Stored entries
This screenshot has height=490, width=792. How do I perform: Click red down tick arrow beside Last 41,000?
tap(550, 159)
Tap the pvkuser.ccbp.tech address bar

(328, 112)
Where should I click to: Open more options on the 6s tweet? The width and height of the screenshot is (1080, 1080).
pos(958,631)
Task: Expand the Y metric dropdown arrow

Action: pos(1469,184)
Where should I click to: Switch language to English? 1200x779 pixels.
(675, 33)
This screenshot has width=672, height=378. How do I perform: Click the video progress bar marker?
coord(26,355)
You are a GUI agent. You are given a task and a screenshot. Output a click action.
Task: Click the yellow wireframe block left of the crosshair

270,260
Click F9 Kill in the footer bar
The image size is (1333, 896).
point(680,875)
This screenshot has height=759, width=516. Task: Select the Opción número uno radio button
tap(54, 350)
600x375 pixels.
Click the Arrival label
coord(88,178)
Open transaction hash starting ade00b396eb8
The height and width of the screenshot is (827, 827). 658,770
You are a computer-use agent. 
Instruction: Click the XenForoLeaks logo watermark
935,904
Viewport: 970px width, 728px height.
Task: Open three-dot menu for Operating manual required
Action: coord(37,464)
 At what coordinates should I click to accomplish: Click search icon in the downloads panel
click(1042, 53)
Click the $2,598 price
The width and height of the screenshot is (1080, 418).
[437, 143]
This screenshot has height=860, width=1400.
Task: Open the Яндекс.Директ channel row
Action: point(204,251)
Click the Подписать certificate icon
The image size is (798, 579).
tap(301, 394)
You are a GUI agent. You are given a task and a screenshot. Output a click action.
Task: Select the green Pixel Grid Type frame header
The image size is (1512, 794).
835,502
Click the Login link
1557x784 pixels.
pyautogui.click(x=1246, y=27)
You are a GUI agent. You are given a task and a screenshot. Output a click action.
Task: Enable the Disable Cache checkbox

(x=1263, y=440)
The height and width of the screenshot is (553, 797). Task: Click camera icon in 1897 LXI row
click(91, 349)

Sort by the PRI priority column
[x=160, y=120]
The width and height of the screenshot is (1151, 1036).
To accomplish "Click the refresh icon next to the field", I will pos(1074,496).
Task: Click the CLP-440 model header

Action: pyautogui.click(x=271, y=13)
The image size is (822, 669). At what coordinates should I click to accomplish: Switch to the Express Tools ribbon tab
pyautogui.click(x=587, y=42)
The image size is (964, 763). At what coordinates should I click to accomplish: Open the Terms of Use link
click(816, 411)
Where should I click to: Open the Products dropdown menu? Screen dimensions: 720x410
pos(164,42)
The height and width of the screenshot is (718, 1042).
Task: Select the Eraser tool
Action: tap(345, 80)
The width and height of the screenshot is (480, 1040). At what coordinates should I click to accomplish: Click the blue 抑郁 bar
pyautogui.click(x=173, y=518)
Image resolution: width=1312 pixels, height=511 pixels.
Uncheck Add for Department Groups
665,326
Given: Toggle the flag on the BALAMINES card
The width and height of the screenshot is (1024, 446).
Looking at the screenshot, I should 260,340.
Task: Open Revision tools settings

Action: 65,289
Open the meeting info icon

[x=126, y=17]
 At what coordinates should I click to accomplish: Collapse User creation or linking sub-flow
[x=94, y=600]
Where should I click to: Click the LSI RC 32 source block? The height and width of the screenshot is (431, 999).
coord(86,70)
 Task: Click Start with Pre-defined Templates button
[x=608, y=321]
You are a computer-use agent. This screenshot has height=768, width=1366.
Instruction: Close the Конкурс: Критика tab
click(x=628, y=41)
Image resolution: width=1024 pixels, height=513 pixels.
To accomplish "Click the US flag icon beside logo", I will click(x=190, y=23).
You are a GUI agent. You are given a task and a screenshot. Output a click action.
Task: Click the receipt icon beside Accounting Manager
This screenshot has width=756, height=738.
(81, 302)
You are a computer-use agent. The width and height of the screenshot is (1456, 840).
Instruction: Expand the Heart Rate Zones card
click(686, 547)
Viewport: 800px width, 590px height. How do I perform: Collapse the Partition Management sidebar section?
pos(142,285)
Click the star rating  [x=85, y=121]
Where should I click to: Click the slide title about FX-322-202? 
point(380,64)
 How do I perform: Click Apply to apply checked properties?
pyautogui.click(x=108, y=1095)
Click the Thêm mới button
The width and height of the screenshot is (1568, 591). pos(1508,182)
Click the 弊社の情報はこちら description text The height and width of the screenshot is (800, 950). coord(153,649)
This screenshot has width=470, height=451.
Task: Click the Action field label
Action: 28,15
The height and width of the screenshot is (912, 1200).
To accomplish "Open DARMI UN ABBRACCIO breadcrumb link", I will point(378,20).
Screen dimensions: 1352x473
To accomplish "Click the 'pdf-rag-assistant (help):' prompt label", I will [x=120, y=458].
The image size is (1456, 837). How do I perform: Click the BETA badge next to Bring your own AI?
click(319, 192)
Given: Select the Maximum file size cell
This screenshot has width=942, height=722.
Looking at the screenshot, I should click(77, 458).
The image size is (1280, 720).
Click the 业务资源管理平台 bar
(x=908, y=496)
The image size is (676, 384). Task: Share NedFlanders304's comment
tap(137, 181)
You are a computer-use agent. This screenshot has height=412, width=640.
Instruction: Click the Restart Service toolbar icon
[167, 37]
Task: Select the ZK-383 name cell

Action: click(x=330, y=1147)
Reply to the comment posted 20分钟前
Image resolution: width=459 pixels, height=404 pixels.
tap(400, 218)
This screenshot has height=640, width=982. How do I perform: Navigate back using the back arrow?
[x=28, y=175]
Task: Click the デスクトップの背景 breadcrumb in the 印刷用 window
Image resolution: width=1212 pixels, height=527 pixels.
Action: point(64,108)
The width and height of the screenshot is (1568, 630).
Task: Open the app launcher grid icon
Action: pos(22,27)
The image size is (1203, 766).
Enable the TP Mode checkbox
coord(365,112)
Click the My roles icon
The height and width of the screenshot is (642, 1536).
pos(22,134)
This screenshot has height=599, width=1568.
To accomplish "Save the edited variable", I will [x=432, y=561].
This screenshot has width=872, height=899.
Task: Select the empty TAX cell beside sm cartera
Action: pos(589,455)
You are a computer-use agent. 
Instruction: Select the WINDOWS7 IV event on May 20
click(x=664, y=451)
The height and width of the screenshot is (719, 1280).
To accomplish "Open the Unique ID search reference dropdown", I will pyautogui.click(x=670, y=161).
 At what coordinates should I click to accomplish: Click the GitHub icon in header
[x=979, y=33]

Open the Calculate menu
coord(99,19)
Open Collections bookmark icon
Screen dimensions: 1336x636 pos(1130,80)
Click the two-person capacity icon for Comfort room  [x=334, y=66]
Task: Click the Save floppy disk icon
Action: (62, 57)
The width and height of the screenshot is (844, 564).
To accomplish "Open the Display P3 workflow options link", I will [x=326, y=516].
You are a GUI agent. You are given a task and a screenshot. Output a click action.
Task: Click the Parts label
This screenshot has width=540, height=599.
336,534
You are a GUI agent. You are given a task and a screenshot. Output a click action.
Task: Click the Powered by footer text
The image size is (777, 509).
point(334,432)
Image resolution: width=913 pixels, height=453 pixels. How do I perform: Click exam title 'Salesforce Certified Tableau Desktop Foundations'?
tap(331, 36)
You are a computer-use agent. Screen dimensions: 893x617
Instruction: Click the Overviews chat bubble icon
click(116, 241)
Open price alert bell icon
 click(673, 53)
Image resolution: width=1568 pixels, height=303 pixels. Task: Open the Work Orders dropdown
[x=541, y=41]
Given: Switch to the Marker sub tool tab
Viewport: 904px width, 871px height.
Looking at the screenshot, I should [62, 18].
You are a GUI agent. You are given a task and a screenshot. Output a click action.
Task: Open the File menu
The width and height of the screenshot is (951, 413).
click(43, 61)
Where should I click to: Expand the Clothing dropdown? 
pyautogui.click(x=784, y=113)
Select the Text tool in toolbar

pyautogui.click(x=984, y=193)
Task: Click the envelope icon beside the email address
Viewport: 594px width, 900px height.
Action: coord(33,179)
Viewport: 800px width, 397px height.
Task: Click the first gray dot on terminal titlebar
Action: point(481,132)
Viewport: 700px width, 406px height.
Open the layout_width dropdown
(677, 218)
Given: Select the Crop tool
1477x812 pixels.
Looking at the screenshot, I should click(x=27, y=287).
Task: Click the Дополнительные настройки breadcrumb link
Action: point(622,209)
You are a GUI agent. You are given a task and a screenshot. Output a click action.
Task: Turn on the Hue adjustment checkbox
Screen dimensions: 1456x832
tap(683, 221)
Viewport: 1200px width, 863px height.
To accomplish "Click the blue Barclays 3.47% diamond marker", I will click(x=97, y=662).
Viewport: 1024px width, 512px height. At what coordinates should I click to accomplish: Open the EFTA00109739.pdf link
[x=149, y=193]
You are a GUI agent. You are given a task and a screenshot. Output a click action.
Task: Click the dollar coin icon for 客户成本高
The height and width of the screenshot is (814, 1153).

▶ [Activity]
Check each line of the records above for the word "computer" and report how many lines have it, as a number only.

▶ [Written solution]
6